I posted the following question on MSE, feeling that it perhaps isn't research level mathematics, but didn't get any bites. So, I am crossposting here.
The following ergodic theorem is well known.
Ergodic Theorem. Let $X$ be an ergodic (ie, irreducible and aperiodic) Markov chain on a countable state space $I$. Suppose that $X$ has an invariant distribution—$\pi$, say. Let $\mu$ be any distribution on $I$. Then,
$$ \mathbb P_i(X_t = j) \to \pi_j \quad\text{as}\quad t \to \infty \quad\text{for all}\quad i,j \in I. $$
In particular, since the limit exists, the invariant distribution is unique.
This is the way that I have seen uniqueness of the invariant distribution proved, eg via a coupling argument. It seems to me, though, that a direct, more algebraic, proof should exist.

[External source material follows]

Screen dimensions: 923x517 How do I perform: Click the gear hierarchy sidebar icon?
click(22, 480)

Prove uniqueness of the invariant distirbution by direct, algebraic methods, not appealing to the probabilistic interpretation.

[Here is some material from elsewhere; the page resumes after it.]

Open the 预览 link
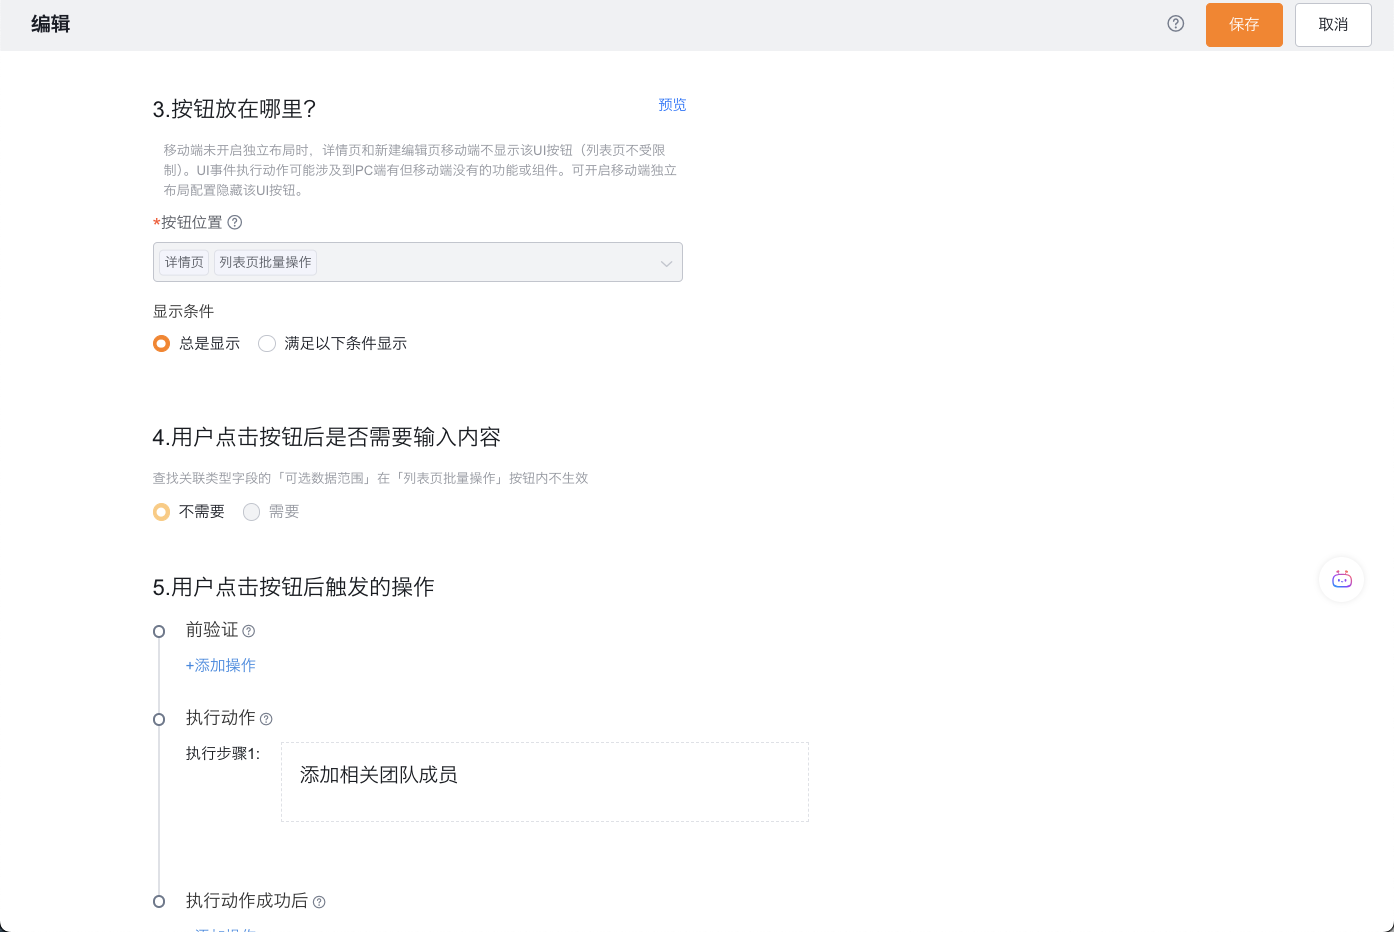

After all, it's just a system of linear equations! I haven't been able to find one, but below are some of my thoughts on the matter. They're not super insightful, though...
Irreducibility is necessary, but aperiodicity isn't
- $\pi P = P \iff \pi (I + P)/2 = \pi$, so can just make the chain lazy
- this removes aperiodicity issues, and implies that the real part of any eigenvalue is non-negative
$\pi P = P \iff \pi(I - P) = 0 \iff (I - P^T) \pi^T = 0$
- so, we want to show that $I - P^T$ has a one-dimensional kernel
- this is equivalent to showing that the multiplicity of eigenvalue $1$ of $P^T$ is $1$
An invariant distribution can be constructed via the expected return times
- this is just a sufficient condition for $\pi P = \pi$ to hold
- I'm after a necessary condition
Naturally, I've also searched a lot online, including SE, but have not been successful
If anyone can point me to a good reference online, or give a proof—or even an outline—that would be appreciated!